Distributed deployments#

This section describes how to deploy Enterprise Gateway to manage kernels across a distributed set of hosts. In this case, a resource manager is not used, but, rather, SSH is used to distribute the kernels. This functionality is accomplished via the DistributedProcessProxy.

Steps required to complete deployment on a distributed cluster are:

Install Enterprise Gateway on the “primary node” of the cluster.
Install the desired kernels
Install and configure the server and desired kernel specifications (see below)
Launch Enterprise Gateway

The DistributedProcessProxy simply uses a fixed set of host names and selects the next host using a simple round-robin algorithm (see the Roadmap for making this pluggable). In this case, you can still experience bottlenecks on a given node that receives requests to start “large” kernels, but otherwise, you will be better off compared to when all kernels are started on a single node or as local processes, which is the default for Jupyter Notebook and JupyterLab when not configured to use Enterprise Gateway.

The following sample kernelspecs are configured to use the DistributedProcessProxy:

python_distributed
spark_python_yarn_client
spark_scala_yarn_client
spark_R_yarn_client

Important!

The DistributedProcessProxy utilizes SSH between the Enterprise Gateway server and the remote host. As a result, you must ensure passwordless SSH is configured between hosts.

The set of remote hosts used by the DistributedProcessProxy are derived from two places.

The configuration option EnterpriseGatewayApp.remote_hosts, whose default value comes from the env variable EG_REMOTE_HOSTS - which, itself, defaults to ‘localhost’.
The config option can be overridden on a per-kernel basis if the process_proxy stanza contains a config stanza where there’s a remote_hosts entry. If present, this value will be used instead.

Tip

Entries in the remote hosts configuration should be fully qualified domain names (FQDN). For example, host1.acme.com, host2.acme.com

Important!

All the kernel specifications configured to use the DistributedProcessProxy must be on all nodes to which there’s a reference in the remote hosts configuration! With YARN cluster node, only the Python and R kernel packages are required on each node, not the entire kernel specification.
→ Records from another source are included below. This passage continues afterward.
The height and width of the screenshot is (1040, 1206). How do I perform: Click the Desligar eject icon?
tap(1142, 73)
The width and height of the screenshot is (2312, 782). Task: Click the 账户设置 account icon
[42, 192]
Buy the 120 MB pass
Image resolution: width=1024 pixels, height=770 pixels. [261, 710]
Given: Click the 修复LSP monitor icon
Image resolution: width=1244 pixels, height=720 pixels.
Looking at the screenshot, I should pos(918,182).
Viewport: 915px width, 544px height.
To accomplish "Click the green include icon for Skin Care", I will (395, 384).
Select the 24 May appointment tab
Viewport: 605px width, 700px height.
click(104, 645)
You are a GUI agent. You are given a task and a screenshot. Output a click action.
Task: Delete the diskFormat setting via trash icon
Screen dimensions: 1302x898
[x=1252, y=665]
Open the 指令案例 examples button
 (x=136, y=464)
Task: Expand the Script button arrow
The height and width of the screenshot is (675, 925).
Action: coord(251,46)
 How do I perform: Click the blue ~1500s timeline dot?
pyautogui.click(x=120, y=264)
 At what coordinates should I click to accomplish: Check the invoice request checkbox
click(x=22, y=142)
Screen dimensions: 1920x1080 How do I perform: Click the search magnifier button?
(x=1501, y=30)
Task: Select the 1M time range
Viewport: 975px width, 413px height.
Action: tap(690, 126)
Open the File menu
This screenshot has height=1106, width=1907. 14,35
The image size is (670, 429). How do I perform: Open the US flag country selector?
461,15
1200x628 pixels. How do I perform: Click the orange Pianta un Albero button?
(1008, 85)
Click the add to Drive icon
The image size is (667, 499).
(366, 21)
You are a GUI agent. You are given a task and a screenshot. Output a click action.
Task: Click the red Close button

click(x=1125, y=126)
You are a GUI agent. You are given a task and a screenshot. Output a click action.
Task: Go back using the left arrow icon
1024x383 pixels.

The following installs the sample python_distributed kernel specification relative to the 3.2.3 release on the given node. This step must be repeated for each node and each kernel specification.

wget https://github.com/jupyter-server/enterprise_gateway/releases/download/v3.2.3/jupyter_enterprise_gateway_kernelspecs-3.2.3.tar.gz
KERNELS_FOLDER=/usr/local/share/jupyter/kernels
tar -zxvf jupyter_enterprise_gateway_kernelspecs-3.2.3.tar.gz --strip 1 --directory $KERNELS_FOLDER/python_distributed/ python_distributed/

Tip

You may find it easier to install all kernel specifications on each node, then remove directories corresponding to specification you’re not interested in using.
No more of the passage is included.